1. MR JUSTICE McCOMBE: This is the date for the hearing of a judicial review claim brought by Mr Dubem Lawrence Michael against the Secretary of State for the Home Department, brought with the permission granted by HHJ Vosper QC (sitting at a deputy judge of this court) on the basis at that stage that the claimant's challenge to the defendant's decisions was based on documentary evidence not previously available. Those new documents had not been considered and the learned deputy judge giving permission thought it right that they should be.

2. Following the grant of permission, the defendant agreed to afford to the claimant an in-country right of appeal to the appropriate tribunal by dint of withdrawing his certification of the claim and therefore allowing the matter to proceed.

3. It appears that the claimant at that time was acting in person and, as attendance notes record, and perhaps not unsurprisingly, was somewhat confused by the inter-relationship between what the Secretary of State was offering in the face of these proceedings and the potential for an appeal before the Tribunal. The Secretary of State was quite understandably saying, "Withdraw these proceedings, we have given you all you can hope to have from the claim, please enter into a consent order to that effect". It appears that the effect of that was not fully appreciated by the claimant.
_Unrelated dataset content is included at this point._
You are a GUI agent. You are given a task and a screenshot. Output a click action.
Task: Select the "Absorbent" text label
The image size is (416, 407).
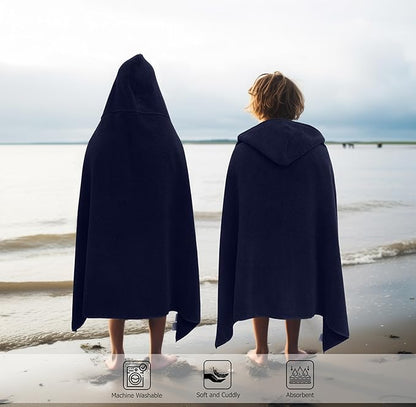[300, 395]
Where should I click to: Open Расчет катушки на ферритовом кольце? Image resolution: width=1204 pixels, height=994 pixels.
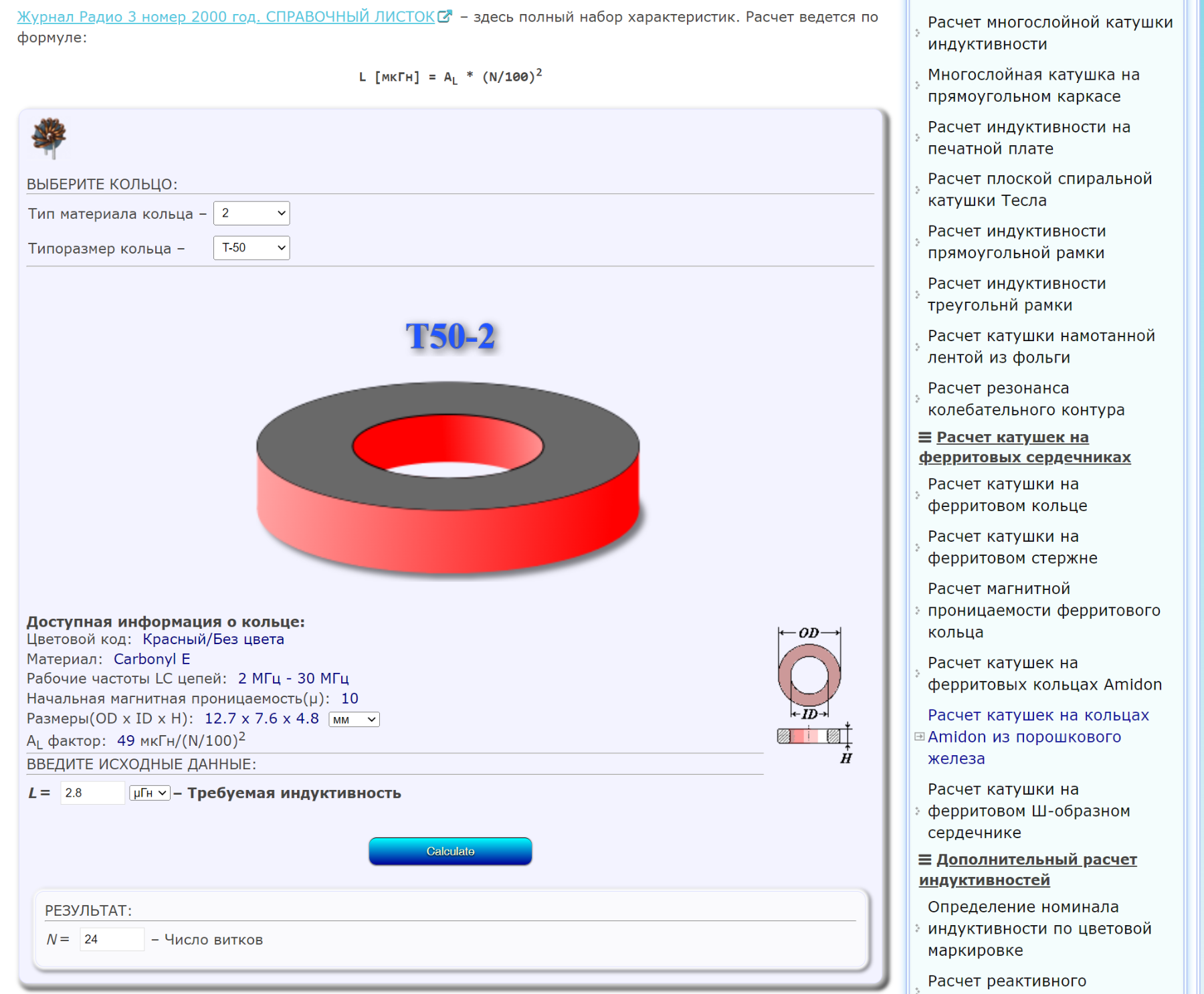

4. When the case was called on this morning, I made the suggestion to counsel for the claimant, then, for understandable reasons, in the absence of Mr Dunlop, who appears for the Secretary of State, that the only problems seem to be that, following the lapse of time, any appeal to the Tribunal which initially had been conceded by the Secretary of State would now be out of time and perhaps the most appropriate course to get things on the right track again was for the Secretary of State to agree that there should be no opposition to an appeal out of time before the Tribunal. I invited Mr Euba, who appears before me for the claimant, to have discussions with his opponent about how to resolve matters and query whether it be appropriate to stay these proceedings pending it becoming clear or not whether a substantive appeal could be mounted before the Tribunal.

5. The case was put back in my list. It re-emerges and the Secretary of State has helpfully offered an undertaking that she will not oppose an application to appeal out of time that is brought before the tribunal. I will qualify the undertaking I require in that respect to say an application for leave to appeal out of time lodged with the Tribunal within 14 days from today. That would put a final limit on the time within which that application can be launched and to which the Secretary of State would be subject to her undertaking.

6. Two questions then remain. First, what should happen to these proceedings: should there be a stay of them, as I tentatively suggested to counsel, Mr Euba, when he attended alone or should, as Mr Dunlop submits, the claim now be dismissed as serving no useful purpose? Secondly, the Secretary of State applies for the costs of the proceedings, following 3rd August 2009, the date on which she conceded, or her predecessor conceded, that an in-country right of appeal should be afforded to the claimant.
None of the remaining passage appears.